The most common variety of turnips is white with purplish streaks. The first crops are sold with the edible green tops. Those green tops contribute calcium and iron to the diet, and the root itself is really the base of the stem of the turnip and is used as a storage organ for the plant. Try to avoid very large turnips. At the grocery store, choose firm, unwrinkled turnips with smooth skin. Remove the greens and refrigerate them for up to one week. Refrigerate unwashed turnips in a plastic bag also for one week. Freeze them cubed, blanched or whole, fully cooked, for 8-10 months.

Turnips have a peppery flavor stemming from mustard oil which releases more strongly the longer the root is cooked. Because of their distinctive flavor, turnips go well with robust foods like pork, pot roast, lamb shanks, and game. Turnips are best when they are about two inches in diameter.
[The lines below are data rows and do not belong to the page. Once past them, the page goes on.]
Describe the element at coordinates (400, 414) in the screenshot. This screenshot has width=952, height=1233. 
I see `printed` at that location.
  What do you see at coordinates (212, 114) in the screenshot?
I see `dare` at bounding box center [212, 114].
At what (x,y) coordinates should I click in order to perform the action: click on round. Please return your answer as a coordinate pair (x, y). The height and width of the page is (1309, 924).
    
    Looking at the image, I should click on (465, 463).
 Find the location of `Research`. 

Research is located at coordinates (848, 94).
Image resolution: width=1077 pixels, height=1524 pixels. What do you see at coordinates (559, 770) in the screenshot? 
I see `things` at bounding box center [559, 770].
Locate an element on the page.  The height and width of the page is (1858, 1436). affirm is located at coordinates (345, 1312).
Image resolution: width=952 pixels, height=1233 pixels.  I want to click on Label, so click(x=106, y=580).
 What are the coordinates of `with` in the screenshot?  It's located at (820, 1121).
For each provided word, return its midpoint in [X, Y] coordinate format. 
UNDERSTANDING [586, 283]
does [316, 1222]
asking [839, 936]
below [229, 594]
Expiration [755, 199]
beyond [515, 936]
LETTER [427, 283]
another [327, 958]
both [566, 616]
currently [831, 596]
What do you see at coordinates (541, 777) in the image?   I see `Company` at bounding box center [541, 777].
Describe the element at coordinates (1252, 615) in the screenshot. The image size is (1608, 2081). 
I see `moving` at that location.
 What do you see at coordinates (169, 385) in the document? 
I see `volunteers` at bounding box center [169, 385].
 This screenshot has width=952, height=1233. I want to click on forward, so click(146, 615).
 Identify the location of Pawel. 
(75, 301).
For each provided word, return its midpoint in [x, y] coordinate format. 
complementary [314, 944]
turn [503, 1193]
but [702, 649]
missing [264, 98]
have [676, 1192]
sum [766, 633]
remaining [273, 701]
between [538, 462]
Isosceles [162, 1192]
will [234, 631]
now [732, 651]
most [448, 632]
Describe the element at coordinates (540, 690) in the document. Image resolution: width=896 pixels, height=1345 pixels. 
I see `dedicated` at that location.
They grow above ground, with the purple on their skin showing the “earth line.”

Give turnips a little love and turn up for a meal made with turnips!

RECIPE OF THE MONTH
Turnips, Sweet Potatoes and Couscous

Ingredients:
4 tablespoons (1/4 cup) olive oil
4 cloves garlic, minced
6 medium-sized turnips, peeled and quartered
3 medium-large sweet potatoes, peeled and quartered
1 small rutabaga, peeled and diced
1 ½ cups pitted prunes
2 cups chicken or vegetable broth
2 teaspoons ground cumin
½ teaspoon ground cinnamon
¼ teaspoon ground allspice
¼ teaspoon ground nutmeg
Salt
Freshly ground pepper

3 cups instant couscous
4 tablespoons (1/2 stick) margarine or butter
6 scallions with tender green tops, chopped
½ cup toasted pine nuts
½ cup dried currants

Directions:
Heat oil in a large saucepan or Dutch oven over medium heat. Add garlic; cook and stir for 1 minute. Do not let garlic brown. Add turnips, sweet potatoes, and rutabaga; cook for 5 minutes, stirring occasionally. Stir in prunes, broth, and seasonings. Heat to boiling; reduce heat. Cook covered over low heat until vegetables are tender, about 30 minutes.

While vegetables are cooking, prepare couscous according to package directions. Make sure that you stir constantly, to avoid lumps. Mix in margarine and scallions. Mound couscous on platter; surround with hot cooked vegetables. Sprinkle pine nuts and currants on top. Serve hot.

(Recipe from Roots: The Underground Cookbook, by Barbara Grunes & Anne Elise Hunt, page 180-181. Publisher: Chicago Review Press, Inc., 1993.)